4 Conclusion and Future Research

This paper is intended to start a broader discussion on how lean thinking can and should be integrated in the digital era. Since the 1990s, the widespread adoption of lean thinking within and across industries has contributed to a truly lean world [28]. More recently, the digital era allows us to deal with lots of information, arising from sensors, CPS, IoT and social networks. The challenge is to understand how to use these technologies in order to build on the fundamentals of lean thinking and create even more value and to improve industrial productivity. In particular, information must be displayable, reusable and must be provided to the right person, in the right format, at the right moment. Lean thinking has vast potential in the digital era since it promotes information visualization, the just-in-time delivery and achieving more with less, for example using no more information than is required. Moreover, lean thinking has an impact on human resources (customer involvement, employee involvement, leadership development) and on problem-solving techniques, to manage information in a proper way, knowing what, how, when and why information must be available. Therefore, the integration of digital technologies with lean manufacturing seems reasonable and beneficial. Nonetheless, a number of fundamental issues remain unaddressed. Further research must be carried out to address the following areas:

  • To investigate the machine-human interaction and to understand how to integrate new professional functions such as data scientists in the current manufacturing environment [1]. Although software can run algorithms to explore data, there is still a need for human resources to be able to manage different challenges: to understand the context from which the data arises, to interpret the data and sometimes to translate data languages and to choose suitable analyses methods. In “data driven” problems (unsupervised learning), data scientists must be able to extract hidden information from data and use them to better explain or solve situational problems. In “problem driven” situations (supervised learning), data scientists must be able to find a way to extract data from suitable sources and to use them to test hypotheses. In both cases, data scientists must be able to provide the right knowledge, to the right person, in the right moment and with the right language and should be able to speak with other specific industrial resources (business partners, designers, employees, etc.). Automatically this means implementing lean thinking, which aims to provide the right amount of information, to the right person, in the right moment and in a displayable and reusable format.
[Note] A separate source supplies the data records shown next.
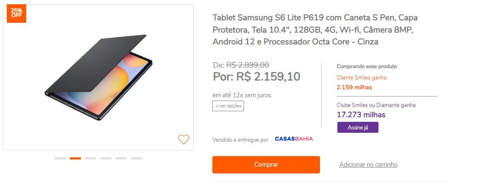Add the tablet to favorites with the heart icon
Viewport: 484px width, 184px height.
coord(184,139)
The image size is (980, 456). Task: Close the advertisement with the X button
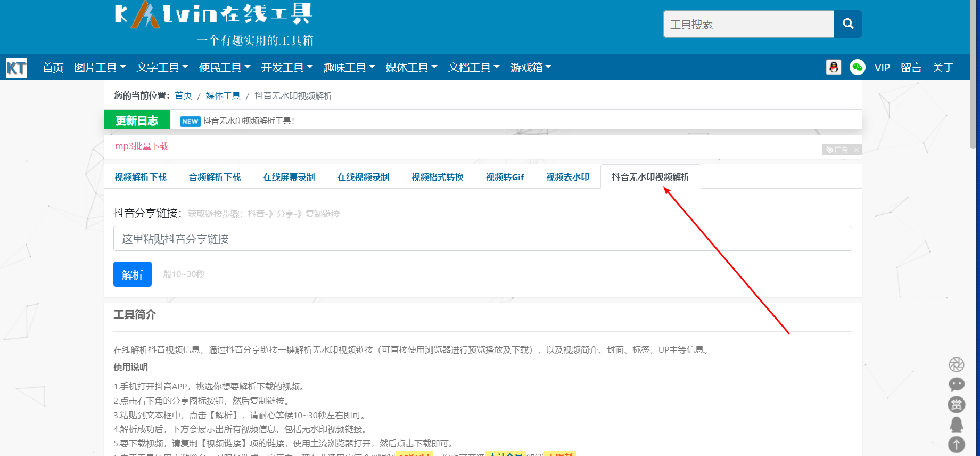pyautogui.click(x=856, y=150)
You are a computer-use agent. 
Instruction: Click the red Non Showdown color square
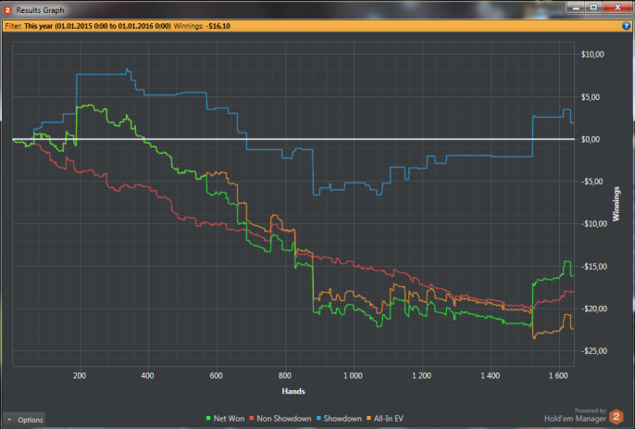(x=252, y=418)
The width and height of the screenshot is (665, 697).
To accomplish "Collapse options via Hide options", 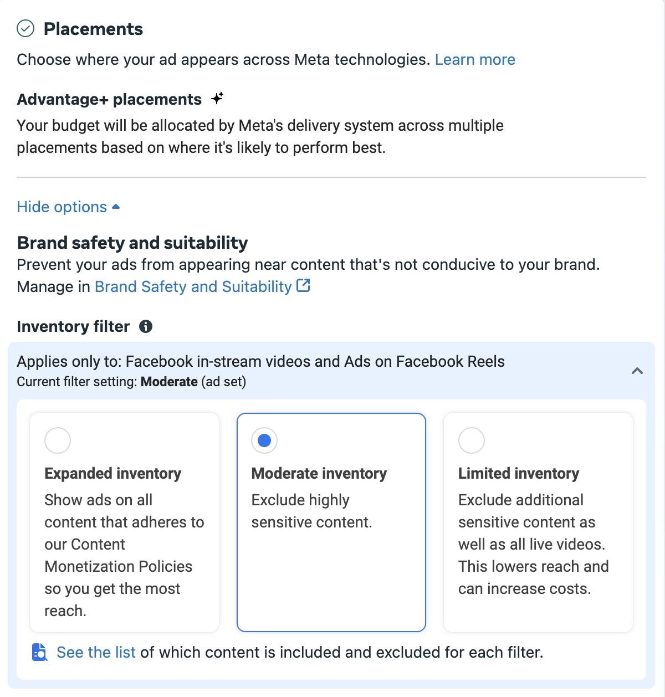I will click(62, 207).

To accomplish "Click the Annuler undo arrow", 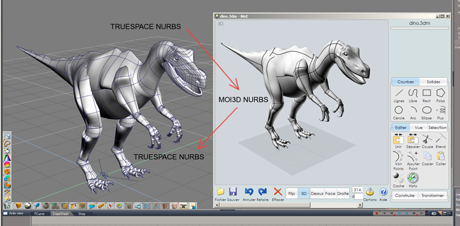I will [249, 192].
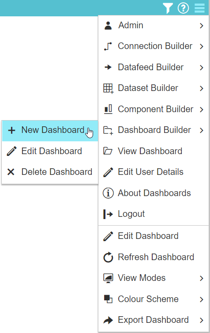This screenshot has height=333, width=210.
Task: Click the Colour Scheme overlapping squares icon
Action: [x=108, y=299]
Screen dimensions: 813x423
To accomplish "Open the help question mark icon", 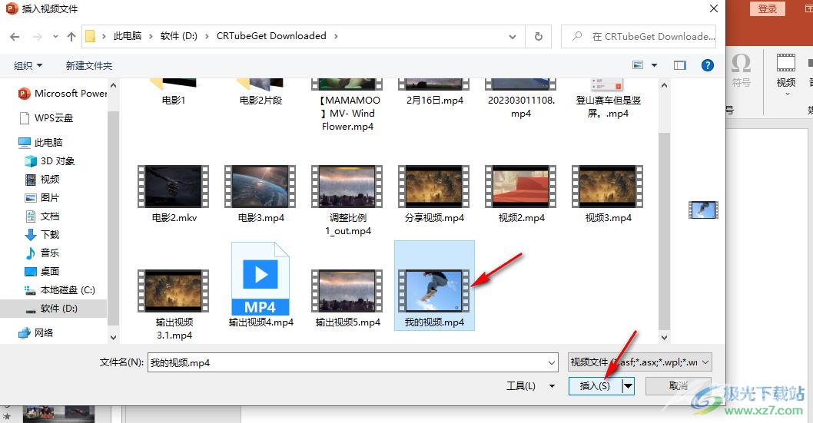I will pos(707,65).
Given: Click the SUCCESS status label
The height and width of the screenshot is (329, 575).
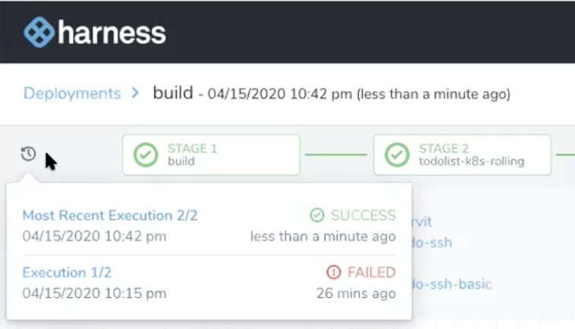Looking at the screenshot, I should pyautogui.click(x=363, y=215).
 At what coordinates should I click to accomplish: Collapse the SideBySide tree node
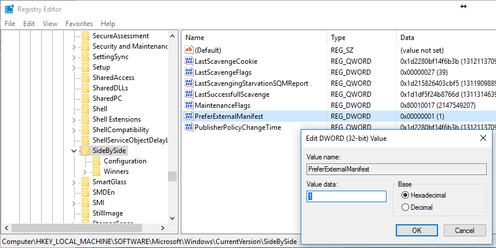(74, 151)
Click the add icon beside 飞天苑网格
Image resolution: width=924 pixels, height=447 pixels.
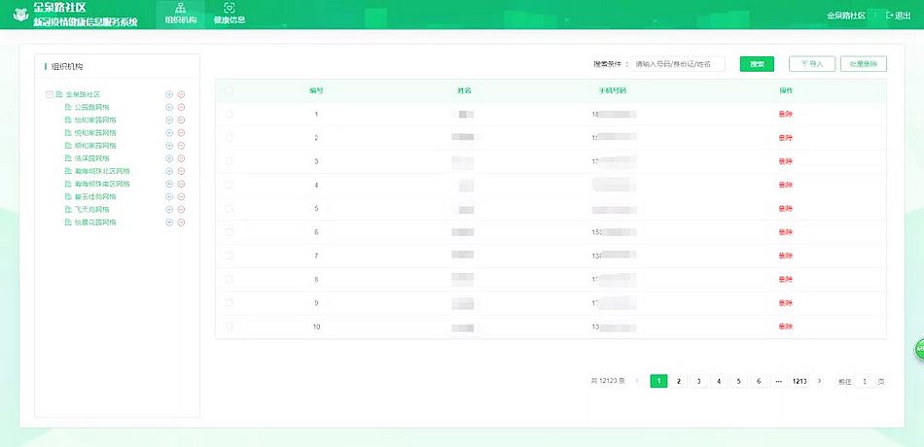pos(169,209)
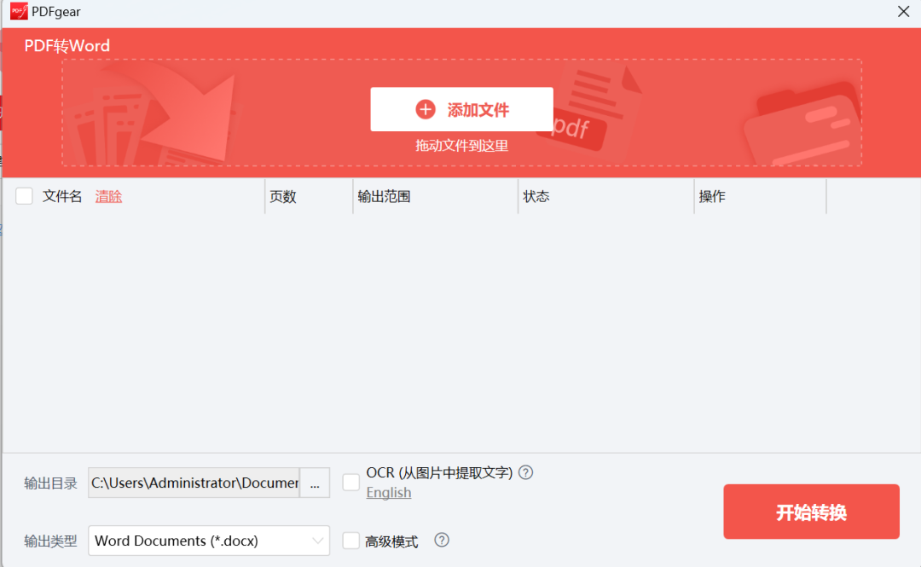Click the PDFgear logo in the title bar
This screenshot has height=567, width=921.
pos(19,11)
  • To understand how to define the industrial productivity in the context of digitalized lean, and to understand how to measure it.
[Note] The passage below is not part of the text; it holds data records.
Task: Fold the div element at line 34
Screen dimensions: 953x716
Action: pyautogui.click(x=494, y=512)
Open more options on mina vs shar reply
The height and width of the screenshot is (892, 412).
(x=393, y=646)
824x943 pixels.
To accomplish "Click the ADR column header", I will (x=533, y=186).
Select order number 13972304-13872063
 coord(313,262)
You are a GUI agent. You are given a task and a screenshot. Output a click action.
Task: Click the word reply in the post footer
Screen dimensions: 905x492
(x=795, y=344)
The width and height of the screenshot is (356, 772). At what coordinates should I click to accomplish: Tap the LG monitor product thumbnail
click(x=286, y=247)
  • To understand when data are useful or even necessary during the product life cycle. In particular IT tools connected with PLM should contribute to collect, manage, share and make available all information of the products (and in principle also services) along the whole life cycle. It should be natural that existing software solutions must be integrated with suitable statistical tools and algorithms able to perform analyses to extract value and re-usable information from different data sources such as sensors, CPS, IoT and social networks.
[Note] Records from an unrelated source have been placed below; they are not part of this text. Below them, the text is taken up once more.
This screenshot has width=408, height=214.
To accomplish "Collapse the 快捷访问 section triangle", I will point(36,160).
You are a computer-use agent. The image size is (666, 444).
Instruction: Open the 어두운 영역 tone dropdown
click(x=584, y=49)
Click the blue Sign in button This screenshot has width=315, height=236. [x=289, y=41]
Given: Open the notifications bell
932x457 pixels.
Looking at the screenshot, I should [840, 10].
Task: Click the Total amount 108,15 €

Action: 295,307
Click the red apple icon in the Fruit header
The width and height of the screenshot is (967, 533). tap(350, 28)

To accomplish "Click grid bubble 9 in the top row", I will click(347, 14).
This literature review is a starting point for a more exhaustive systematic review, where we want to study in depth the connection between lean thinking and digital technologies. We will perform a more comprehensive analysis, completing the keywords research adding other main keywords such as “data”, “digital”, “big data” and “human”. Qualitative analysis should be replaced by a quantitative analysis, following for example what was carried out in [23], with more emphasis on specific aspects such as human skills integration and technology-human interactions, interconnectivity of data and product life cycle management, and the definition of the industrial productivity in a digitalized lean world.

Further and deeper studies will be conducted to complete the literature review adding some specific industrial cases, in order to observe how industries are changing and enhancing their productivity applying lean digital thinking.